Financial Vice President Thomas O'Brien said that Harvard wants to "lock in" a fixed 9 percent rate for the bonds to safeguard the University from fluctuations in the bond market.
The 1982 bond issue, known as series E. Carries--in a very limited sense-a variable rate, because Harvard can call in the bonds at certain specified time periods, pay off bondholders, and then borrow the money again at a new interest rate.
But the bondholders can also cash in, or 'put,' the bonds at certain times when they can take advantage of the market and collect a premium price from Harvard.
O'Brien said that by guaranteeing a stable 9 percent rate for the lifetime of the bonds. Harvard will be "locking in what would be a relatively lower long-term rate" than if it were susceptible to having the bonds cashed in when interest rates are high.

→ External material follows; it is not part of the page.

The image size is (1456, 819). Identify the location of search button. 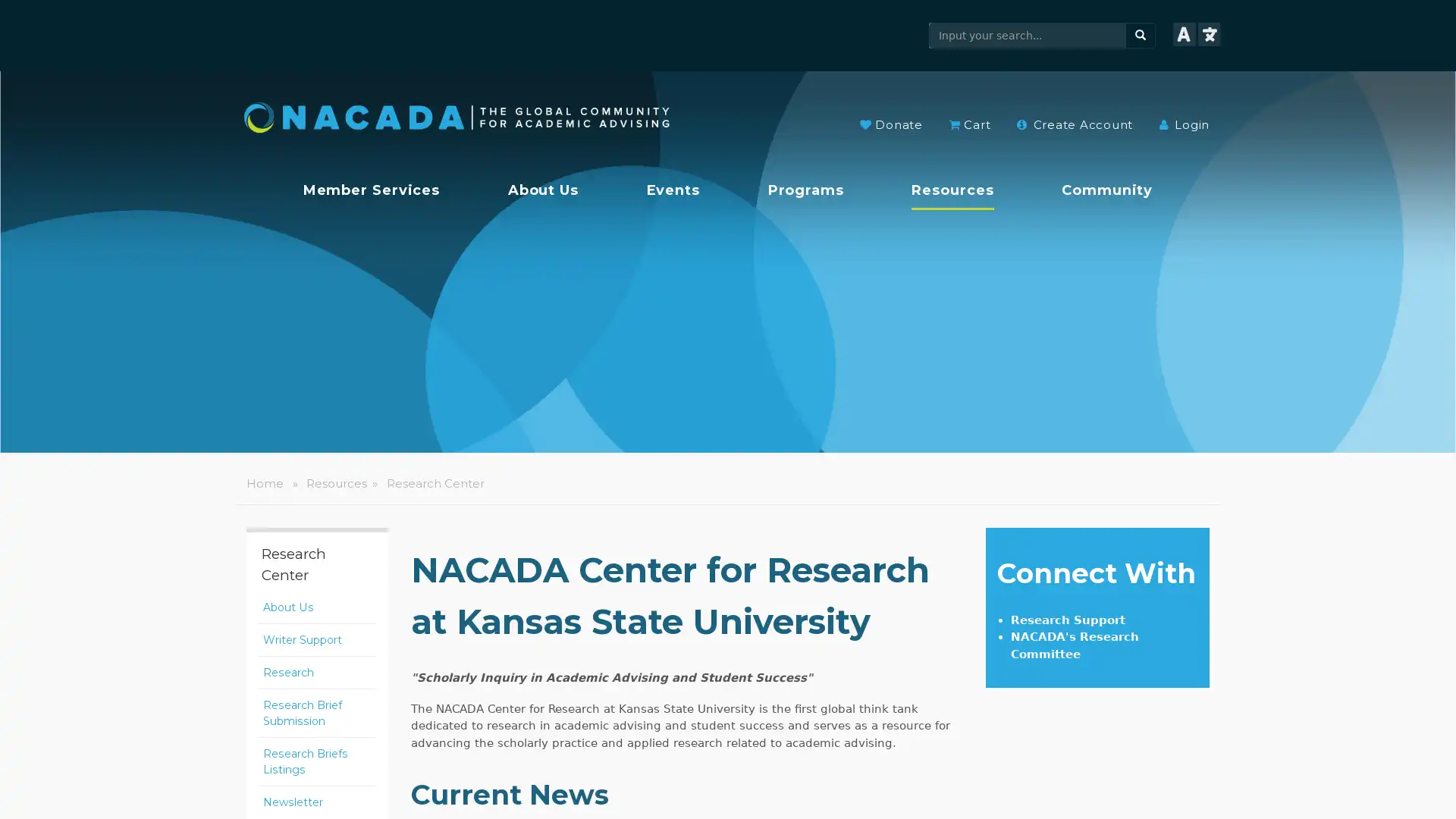
(1139, 34).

However, unlike what are normally called variable rate bonds. Harvard cannot arbitrarily reset the bonds' interest rate at the end of each year.
Series E includes three subgroupings; $69 million of bonds due in the year 2010, $80 million of 2011 bonds, and $80 million of 2012 bonds. Harvard may refinance any or all of the 2011 and 2012 bonds.
Cash Up Front
Holders of the 2010 issue became eligible to cash in their bonds in December, 1983, and about $28 million of that $69 million was put to Harvard.
The 2011 issue and 2012 issue will become redeemable in December. 1985, and December, 1987, respectively. Harvard sold three issues making up Series E in December 1982. The 2010 bonds pay 5 3/4 percent interest annually and the 2011 and 2012 issues bear 6 3/4 and 7 1/4 percent respectively.